Extract every line of the material below and reproduce each one word for word.

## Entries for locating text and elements
--------

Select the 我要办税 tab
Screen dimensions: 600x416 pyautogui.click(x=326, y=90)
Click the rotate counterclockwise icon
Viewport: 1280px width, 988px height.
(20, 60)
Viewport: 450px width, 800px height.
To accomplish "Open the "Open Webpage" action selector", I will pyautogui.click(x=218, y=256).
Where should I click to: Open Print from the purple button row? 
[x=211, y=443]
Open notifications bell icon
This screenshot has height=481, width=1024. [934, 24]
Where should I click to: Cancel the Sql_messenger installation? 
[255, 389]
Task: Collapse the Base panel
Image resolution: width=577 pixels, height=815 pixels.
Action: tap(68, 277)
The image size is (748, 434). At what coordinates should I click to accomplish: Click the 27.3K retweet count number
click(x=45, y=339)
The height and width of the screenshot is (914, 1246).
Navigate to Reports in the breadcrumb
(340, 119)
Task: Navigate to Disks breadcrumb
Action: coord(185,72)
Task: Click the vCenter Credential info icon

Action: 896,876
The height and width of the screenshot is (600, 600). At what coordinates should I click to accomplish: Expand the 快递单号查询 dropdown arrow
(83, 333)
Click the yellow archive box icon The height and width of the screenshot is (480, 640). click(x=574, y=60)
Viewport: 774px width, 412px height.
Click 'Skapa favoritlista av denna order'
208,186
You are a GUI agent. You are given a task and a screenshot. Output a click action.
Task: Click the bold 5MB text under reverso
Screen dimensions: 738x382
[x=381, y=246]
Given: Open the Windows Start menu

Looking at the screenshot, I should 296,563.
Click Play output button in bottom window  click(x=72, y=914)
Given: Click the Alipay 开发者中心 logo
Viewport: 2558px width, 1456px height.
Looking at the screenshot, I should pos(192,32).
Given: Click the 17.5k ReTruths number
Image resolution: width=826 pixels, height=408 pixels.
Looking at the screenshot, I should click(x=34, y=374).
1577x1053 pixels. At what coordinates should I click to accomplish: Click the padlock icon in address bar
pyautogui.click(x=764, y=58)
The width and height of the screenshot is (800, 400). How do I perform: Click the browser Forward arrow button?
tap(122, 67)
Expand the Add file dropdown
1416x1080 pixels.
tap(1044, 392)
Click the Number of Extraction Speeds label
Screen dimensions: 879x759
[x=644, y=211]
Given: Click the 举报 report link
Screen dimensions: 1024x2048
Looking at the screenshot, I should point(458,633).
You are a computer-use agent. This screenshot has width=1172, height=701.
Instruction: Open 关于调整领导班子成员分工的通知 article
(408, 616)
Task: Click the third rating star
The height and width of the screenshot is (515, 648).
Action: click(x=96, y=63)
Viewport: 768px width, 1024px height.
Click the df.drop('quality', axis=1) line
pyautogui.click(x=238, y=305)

--------

## Reply
Select the 我要办税 tab
Screen dimensions: 600x416 pyautogui.click(x=326, y=90)
Click the rotate counterclockwise icon
Viewport: 1280px width, 988px height.
(20, 60)
Viewport: 450px width, 800px height.
To accomplish "Open the "Open Webpage" action selector", I will pyautogui.click(x=218, y=256).
Where should I click to: Open Print from the purple button row? 
[x=211, y=443]
Open notifications bell icon
This screenshot has height=481, width=1024. [934, 24]
Where should I click to: Cancel the Sql_messenger installation? 
[255, 389]
Task: Collapse the Base panel
Image resolution: width=577 pixels, height=815 pixels.
Action: tap(68, 277)
The image size is (748, 434). At what coordinates should I click to accomplish: Click the 27.3K retweet count number
click(x=45, y=339)
The height and width of the screenshot is (914, 1246).
Navigate to Reports in the breadcrumb
(340, 119)
Task: Navigate to Disks breadcrumb
Action: coord(185,72)
Task: Click the vCenter Credential info icon

Action: 896,876
The height and width of the screenshot is (600, 600). At what coordinates should I click to accomplish: Expand the 快递单号查询 dropdown arrow
(83, 333)
Click the yellow archive box icon The height and width of the screenshot is (480, 640). click(x=574, y=60)
Viewport: 774px width, 412px height.
Click 'Skapa favoritlista av denna order'
208,186
You are a GUI agent. You are given a task and a screenshot. Output a click action.
Task: Click the bold 5MB text under reverso
Screen dimensions: 738x382
[x=381, y=246]
Given: Open the Windows Start menu

Looking at the screenshot, I should 296,563.
Click Play output button in bottom window  click(x=72, y=914)
Given: Click the Alipay 开发者中心 logo
Viewport: 2558px width, 1456px height.
Looking at the screenshot, I should pos(192,32).
Given: Click the 17.5k ReTruths number
Image resolution: width=826 pixels, height=408 pixels.
Looking at the screenshot, I should click(x=34, y=374).
1577x1053 pixels. At what coordinates should I click to accomplish: Click the padlock icon in address bar
pyautogui.click(x=764, y=58)
The width and height of the screenshot is (800, 400). How do I perform: Click the browser Forward arrow button?
tap(122, 67)
Expand the Add file dropdown
1416x1080 pixels.
tap(1044, 392)
Click the Number of Extraction Speeds label
Screen dimensions: 879x759
[x=644, y=211]
Given: Click the 举报 report link
Screen dimensions: 1024x2048
Looking at the screenshot, I should point(458,633).
You are a computer-use agent. This screenshot has width=1172, height=701.
Instruction: Open 关于调整领导班子成员分工的通知 article
(408, 616)
Task: Click the third rating star
The height and width of the screenshot is (515, 648).
Action: click(x=96, y=63)
Viewport: 768px width, 1024px height.
Click the df.drop('quality', axis=1) line
pyautogui.click(x=238, y=305)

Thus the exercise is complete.